• Aim of the task
Out of the listing below, copy every line that carries the string "size".

• Data listing

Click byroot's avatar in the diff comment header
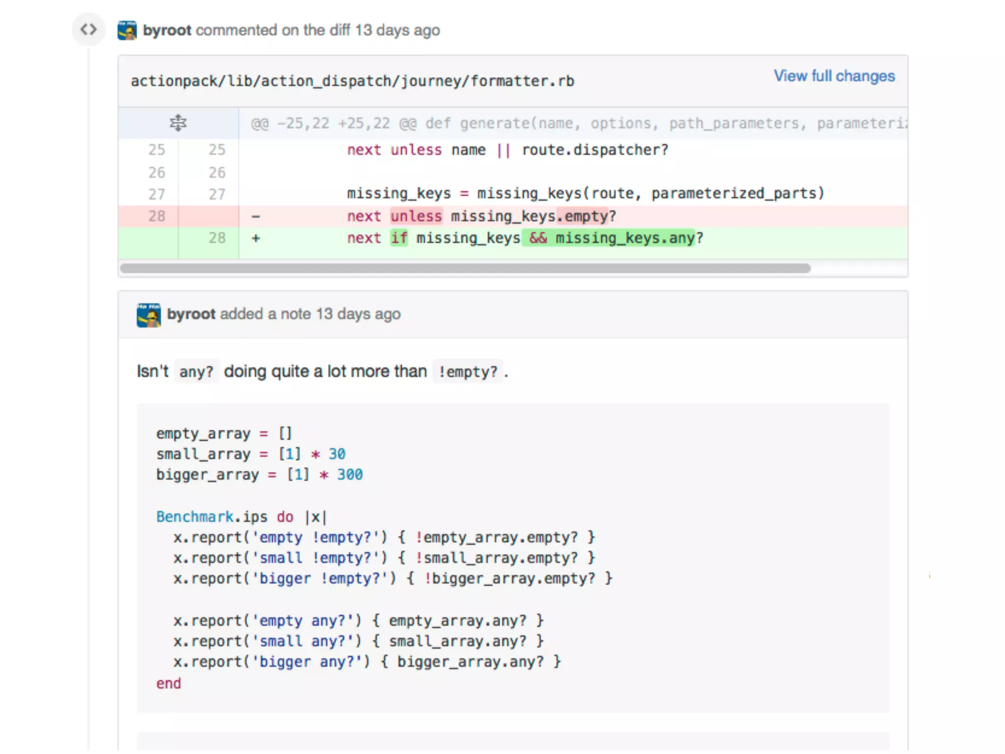 coord(127,30)
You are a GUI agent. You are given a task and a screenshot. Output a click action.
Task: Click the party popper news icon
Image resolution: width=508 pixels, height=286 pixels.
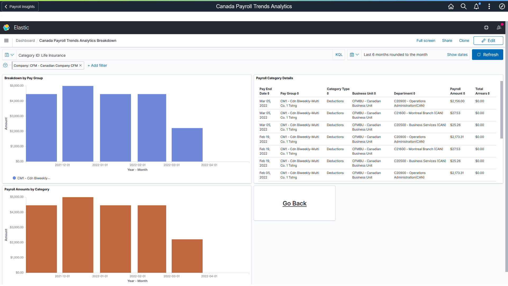(x=499, y=28)
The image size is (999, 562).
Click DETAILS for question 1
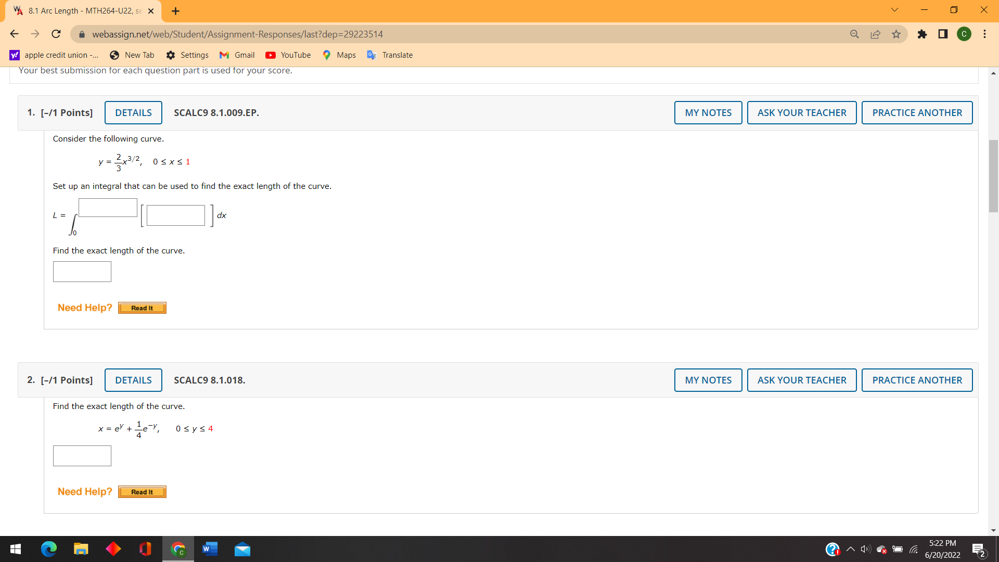tap(133, 112)
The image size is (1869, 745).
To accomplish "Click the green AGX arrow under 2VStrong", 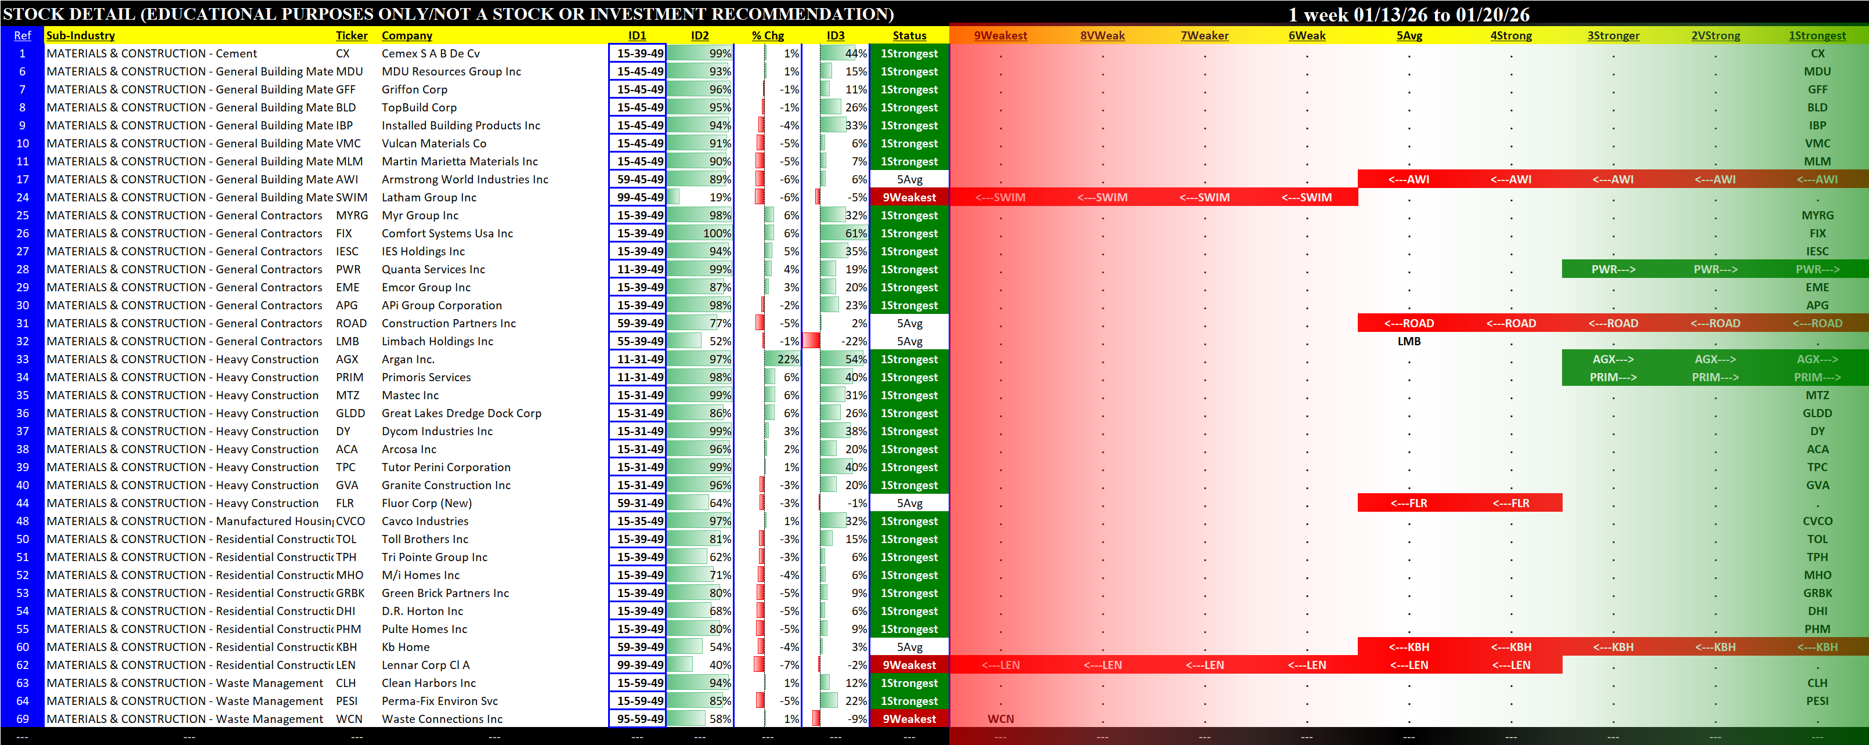I will [x=1715, y=359].
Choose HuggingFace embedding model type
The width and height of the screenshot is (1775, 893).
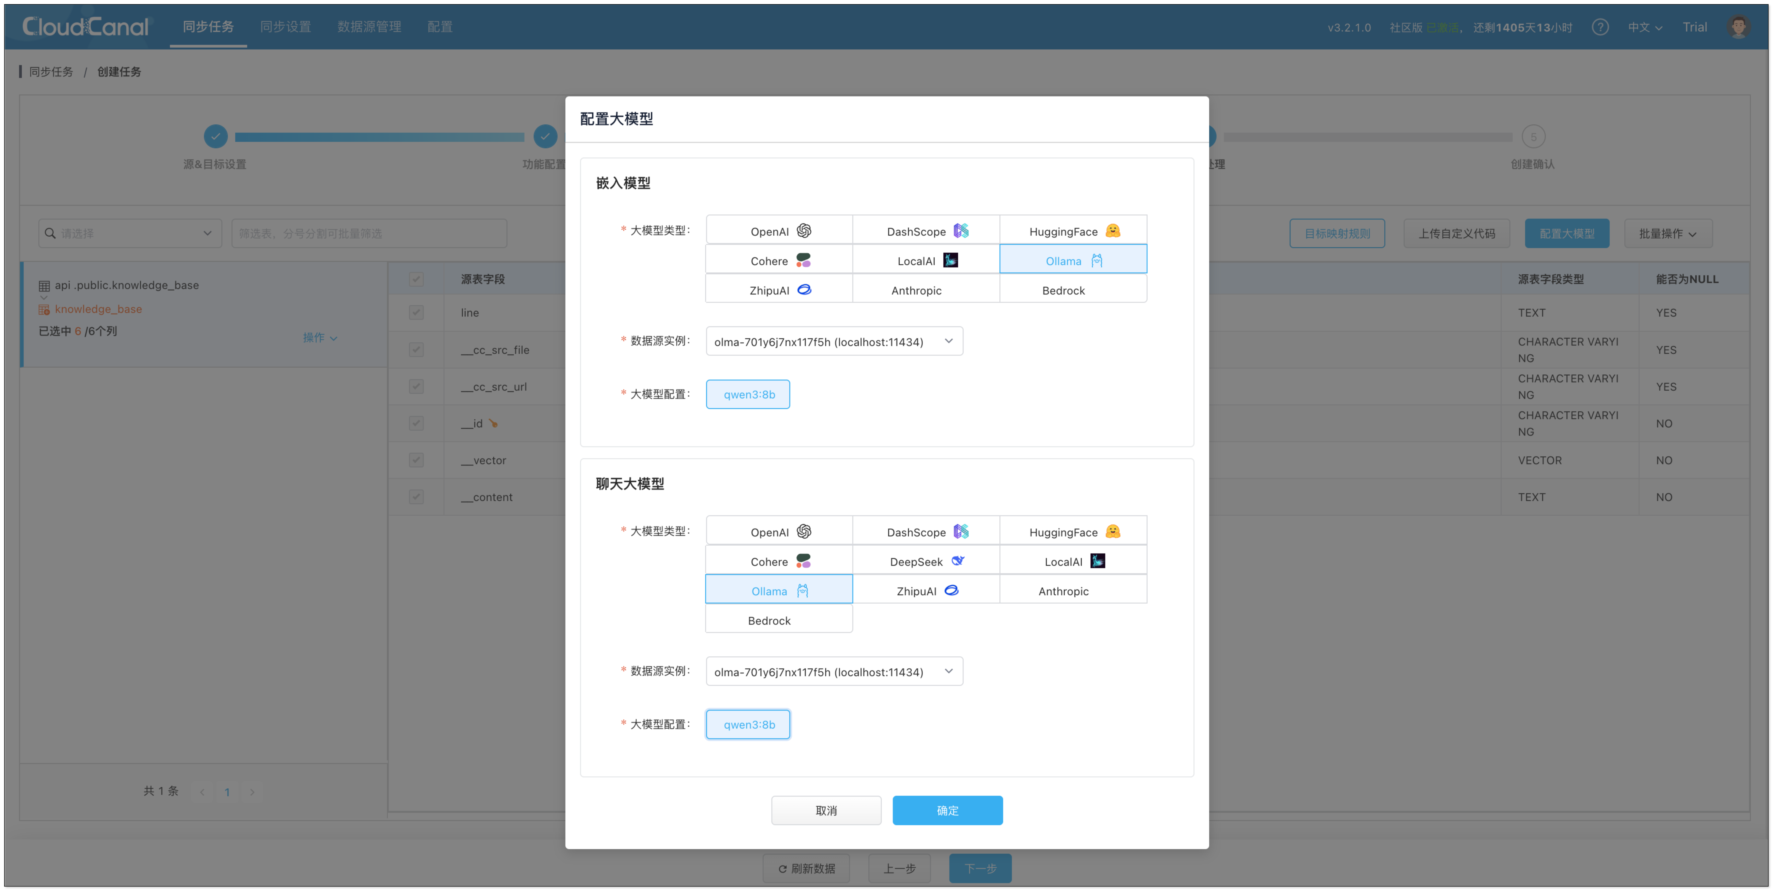pyautogui.click(x=1073, y=231)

• Response
The image size is (999, 562).
The image size is (1869, 745).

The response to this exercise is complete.